One way to discourage balking in this situation is to inform the guest that they can monitor their position in line and get real-time updates about the wait. When guests are informed that they have access to real-time information about the venue, they are much more likely to add themselves to the list. When guests have a pleasant experience on your waitlist, you increase your chances to make a sale now, and in the future.

Beyond Restaurants: Nightclubs, Bars, and Dense Urban Venues

Few nightclubs have adopted technologies for managing their waiting customers, but many nightclubs and bars could stand to benefit from efficient waitlist management.

One survey demonstrated that in dense cities like Boston or New York, door persons would routinely tell prospective customers that 'it is not worth it to wait in line' when wait times exceed one hour. Even at venues that are operating at maximum occupancy, it is worth letting the guest know you are prepared for them with a digital waitlist, rather than saying 'don't bother.'

The impression you make on your visitors sticks with them, good or — especially — bad, and influences their decision making the next time they venture out. A venue that turns guests away with no alternative is training those guests to choose competitors. A venue that offers a digital waitlist, even during peak capacity, is building a relationship.

How NOWAITN Effectively Eliminates Balking

Although the majority of restaurant patrons are familiar with SMS-facilitated digital waitlists, only about 25% are familiar with solutions that allow them to monitor their position in line, and most expect to have to download an application from the App Store or the Android Marketplace.

When restaurant guests are informed that NOWAITN allows them to monitor their position in line, view real-time information about the current wait, and modify the information about their group — all without the inconvenience of downloading a new app — they almost always choose to add themselves to the list, effectively reducing balking to nearly zero.

This is especially effective at high-volume venues operating at capacity with daunting exterior queue lines. Informing potential customers that they will have access to real-time information about their wait gets them on the list and provides more opportunities to make a sale.

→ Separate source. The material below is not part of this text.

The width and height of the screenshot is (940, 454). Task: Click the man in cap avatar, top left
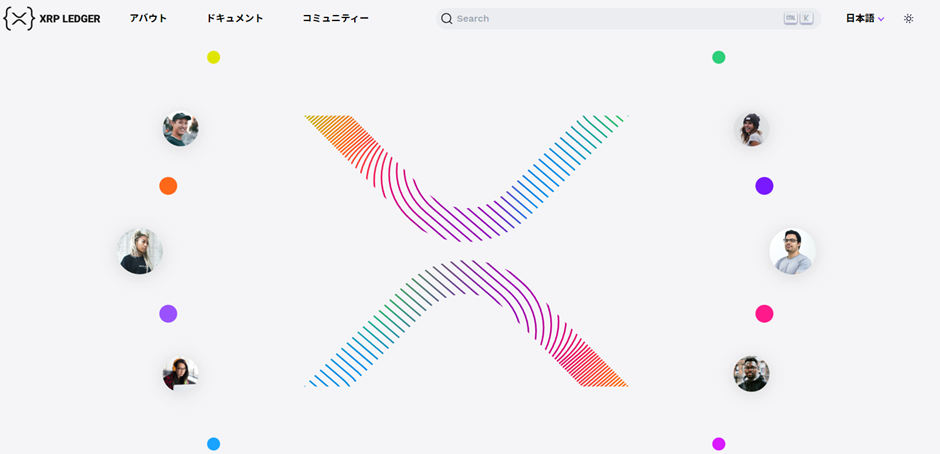[181, 128]
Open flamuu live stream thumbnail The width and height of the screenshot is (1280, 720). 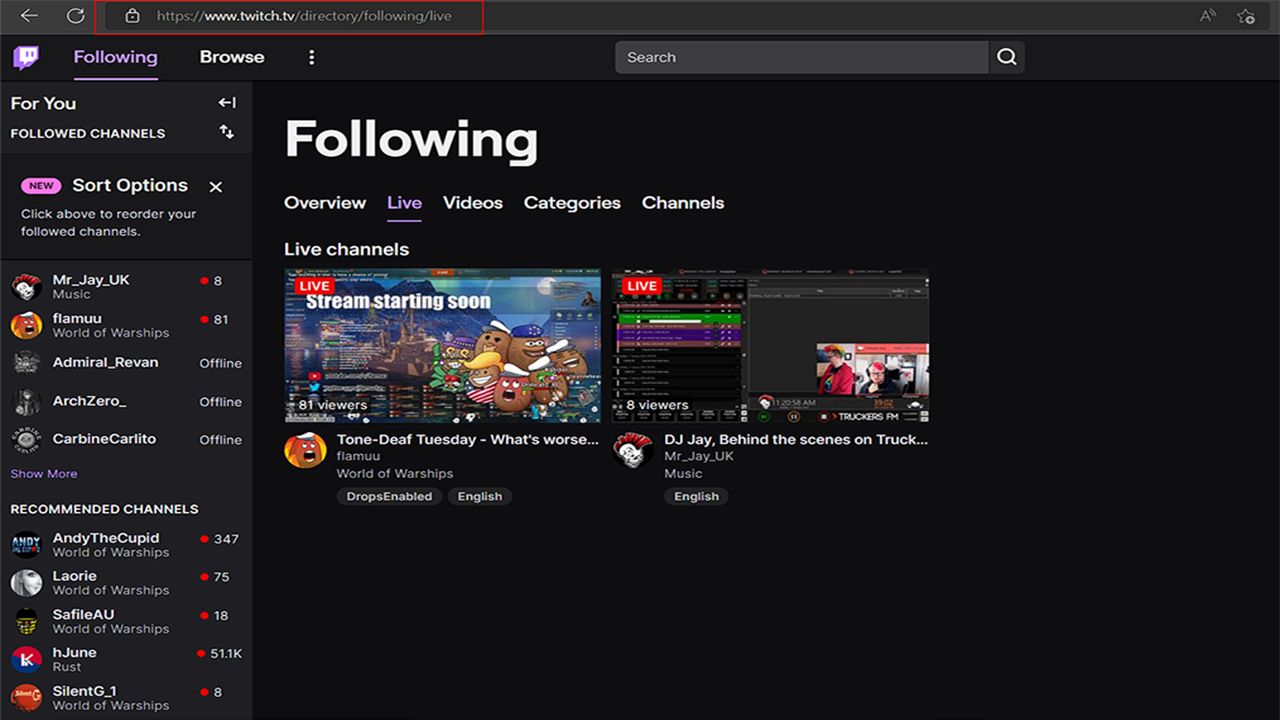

The Cost of Not Addressing Balking

Balking is uniquely expensive because it is invisible. A customer who reneges — leaves the line — can at least be counted. You know they were there. A customer who balks was never in your system.

Research from the International Council of Shopping Centers estimates that visible queues cause between 5% and 15% of potential customers to balk during peak hours, depending on the industry. For a restaurant doing $500,000 in annual revenue with a 10% balk rate during peak hours, that represents $25,000 to $50,000 in lost revenue per year — from customers who were at your door.

The compounding effect makes it worse. A customer who balks does not just lose you one transaction. Research published in the Journal of Service Research shows that over 70% of customers who balk choose a competitor or abandon the purchase entirely, rather than returning later.

The businesses with the highest demand — the ones most likely to have lines — are the ones most affected. Success creates queues, queues create balking, and balking caps your growth in ways that are difficult to see without deliberate measurement. The solution is not to eliminate lines, but to give every arriving guest a reason to stay on the list.